On literature review only one case of fetal survival after cord prolapse for more than three days is reported.4 In that case, caesarean section was performed at 23+5 weeks following premature uterine contractions and detection of severe variable decelerations on cardiotocography. The baby survived and no long term complications were noted after an eight month follow up period. Another case report described an interval of seven days between diagnosis of cord prolapse and delivery but with subsequent neonatal death at 10 hours of age due to intraventricular haemorrhage.5 To our knowledge, our case reports the longest length of time (three weeks) of conservative management for cord prolapse, resulting in fetal survival.
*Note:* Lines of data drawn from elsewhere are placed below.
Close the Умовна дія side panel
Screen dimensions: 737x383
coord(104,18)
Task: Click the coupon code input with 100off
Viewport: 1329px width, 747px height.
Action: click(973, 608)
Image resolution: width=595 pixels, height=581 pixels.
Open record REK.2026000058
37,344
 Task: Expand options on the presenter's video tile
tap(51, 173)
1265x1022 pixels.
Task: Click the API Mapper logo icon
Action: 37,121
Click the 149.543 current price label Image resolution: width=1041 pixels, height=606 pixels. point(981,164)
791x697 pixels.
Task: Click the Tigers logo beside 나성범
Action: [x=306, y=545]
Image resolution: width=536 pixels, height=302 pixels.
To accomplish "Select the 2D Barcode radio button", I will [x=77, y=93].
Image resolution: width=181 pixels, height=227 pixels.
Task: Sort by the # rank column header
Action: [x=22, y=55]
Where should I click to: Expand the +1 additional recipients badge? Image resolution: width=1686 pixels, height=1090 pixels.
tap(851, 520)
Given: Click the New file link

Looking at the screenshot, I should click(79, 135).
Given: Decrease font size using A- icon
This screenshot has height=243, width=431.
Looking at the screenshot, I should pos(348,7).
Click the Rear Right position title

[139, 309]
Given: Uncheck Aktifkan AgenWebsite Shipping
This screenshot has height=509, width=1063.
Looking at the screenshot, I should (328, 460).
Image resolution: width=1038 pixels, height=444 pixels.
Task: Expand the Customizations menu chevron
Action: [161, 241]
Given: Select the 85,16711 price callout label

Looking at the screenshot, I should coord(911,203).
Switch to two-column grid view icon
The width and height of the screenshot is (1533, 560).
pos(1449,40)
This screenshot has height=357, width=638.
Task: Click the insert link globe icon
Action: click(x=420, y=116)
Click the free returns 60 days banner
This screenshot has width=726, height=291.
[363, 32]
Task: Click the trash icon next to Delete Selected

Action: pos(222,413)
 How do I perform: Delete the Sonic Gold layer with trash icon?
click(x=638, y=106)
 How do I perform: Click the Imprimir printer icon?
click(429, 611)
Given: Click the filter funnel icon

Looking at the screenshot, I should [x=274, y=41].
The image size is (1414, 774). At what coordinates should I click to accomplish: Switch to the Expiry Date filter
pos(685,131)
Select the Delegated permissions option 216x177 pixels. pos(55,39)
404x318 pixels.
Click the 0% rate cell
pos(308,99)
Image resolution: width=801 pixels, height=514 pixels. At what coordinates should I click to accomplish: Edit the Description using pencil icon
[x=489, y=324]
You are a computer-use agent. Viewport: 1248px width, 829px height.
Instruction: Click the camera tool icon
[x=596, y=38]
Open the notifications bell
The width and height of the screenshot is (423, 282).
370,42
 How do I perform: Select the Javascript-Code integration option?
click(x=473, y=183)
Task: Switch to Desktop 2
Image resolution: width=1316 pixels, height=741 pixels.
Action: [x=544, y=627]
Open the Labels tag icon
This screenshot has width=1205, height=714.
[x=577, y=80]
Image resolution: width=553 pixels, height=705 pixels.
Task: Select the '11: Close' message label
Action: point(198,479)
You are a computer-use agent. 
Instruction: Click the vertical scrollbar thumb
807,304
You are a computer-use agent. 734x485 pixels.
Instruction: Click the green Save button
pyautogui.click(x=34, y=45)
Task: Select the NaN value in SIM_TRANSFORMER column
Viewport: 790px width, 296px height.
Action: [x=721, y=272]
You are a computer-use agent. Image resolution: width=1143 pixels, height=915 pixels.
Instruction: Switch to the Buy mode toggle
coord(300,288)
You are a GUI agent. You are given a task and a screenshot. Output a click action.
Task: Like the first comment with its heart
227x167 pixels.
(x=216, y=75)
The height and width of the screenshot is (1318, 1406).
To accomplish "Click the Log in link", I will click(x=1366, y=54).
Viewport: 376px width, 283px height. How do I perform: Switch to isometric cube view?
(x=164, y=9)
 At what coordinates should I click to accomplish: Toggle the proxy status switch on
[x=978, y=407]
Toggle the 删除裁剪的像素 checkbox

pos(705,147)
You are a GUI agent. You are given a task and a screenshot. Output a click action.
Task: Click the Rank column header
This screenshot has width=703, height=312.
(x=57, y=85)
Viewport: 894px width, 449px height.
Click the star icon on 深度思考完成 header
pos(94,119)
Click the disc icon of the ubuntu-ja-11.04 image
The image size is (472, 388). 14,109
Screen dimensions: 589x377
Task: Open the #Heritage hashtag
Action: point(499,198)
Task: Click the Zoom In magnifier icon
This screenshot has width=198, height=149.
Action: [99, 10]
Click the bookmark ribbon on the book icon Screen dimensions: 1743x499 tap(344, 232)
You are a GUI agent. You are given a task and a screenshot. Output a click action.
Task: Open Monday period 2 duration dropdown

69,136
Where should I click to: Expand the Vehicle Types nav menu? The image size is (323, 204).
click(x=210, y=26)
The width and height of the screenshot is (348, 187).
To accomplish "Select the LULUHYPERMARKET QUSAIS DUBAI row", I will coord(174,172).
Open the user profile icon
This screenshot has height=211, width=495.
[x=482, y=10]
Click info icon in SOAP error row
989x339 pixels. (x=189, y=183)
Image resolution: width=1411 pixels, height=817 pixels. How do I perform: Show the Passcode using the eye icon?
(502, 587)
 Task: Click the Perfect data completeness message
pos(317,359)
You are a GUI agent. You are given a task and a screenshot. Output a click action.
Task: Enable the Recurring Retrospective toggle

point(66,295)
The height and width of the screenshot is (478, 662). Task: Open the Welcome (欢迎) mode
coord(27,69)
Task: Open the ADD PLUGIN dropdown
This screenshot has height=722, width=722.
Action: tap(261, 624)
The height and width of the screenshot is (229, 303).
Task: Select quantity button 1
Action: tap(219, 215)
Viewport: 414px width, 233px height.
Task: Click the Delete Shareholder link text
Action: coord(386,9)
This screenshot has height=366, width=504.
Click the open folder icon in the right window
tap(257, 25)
In a retrospective study of 132 cases examining the mortality and morbidity associated with cord prolapse, neonatal condition, as assessed by Apgar scores and cord blood gas analysis, was not obviously influenced by the time interval between diagnosis of cord prolapse and delivery.6 Fetal mortality was attributed to prematurity and congenital anomalies, rather than birth asphyxia. In another review of 65 cases of cord prolapse, the asphyxiated neonate was found to have a shorter than average time from diagnosis to delivery, suggesting that the time from diagnosis to delivery may not be the only determinant of fetal outcome.7

A number of manoeuvres are described to reduce the risk of cord compression including manual elevation of the presenting part off the cord, tocolysis, bladder filling, placing the patient in the knee–chest position and funic reduction.4,5 These manoeuvres were not attempted in our case. The extreme prematurity and low birthweight may have resulted in less cord compression, minimising asphyxia and improving fetal outcome, as has been suggested in previous reports.8 Despite the potential risk of cord spasm, in our patient, digital replacement of the cord following prolapse outside of the vagina appeared to have no immediate adverse effects on the cord or the fetus. In our situation, avoidance of cardiotocography was deliberate as variable fetal heart rate decelerations or bradycardia at this early gestation might prompt unwarranted early delivery.

At 26 weeks of gestation, the fetal survival rate is considerably increased and disability rate decreased when compared with infants delivered at 23 weeks of gestation. In this case, despite a prolonged period of cord prolapse, fetal survival was achieved. In addition, there was no evidence of placenta accreta at delivery and the uterus was preserved. Conservative management allowed delivery at a gestation that was more likely associated with favourable fetal outcome. However, ongoing paediatric review will be required to assess the long term effects on the infant of this unusual course of events.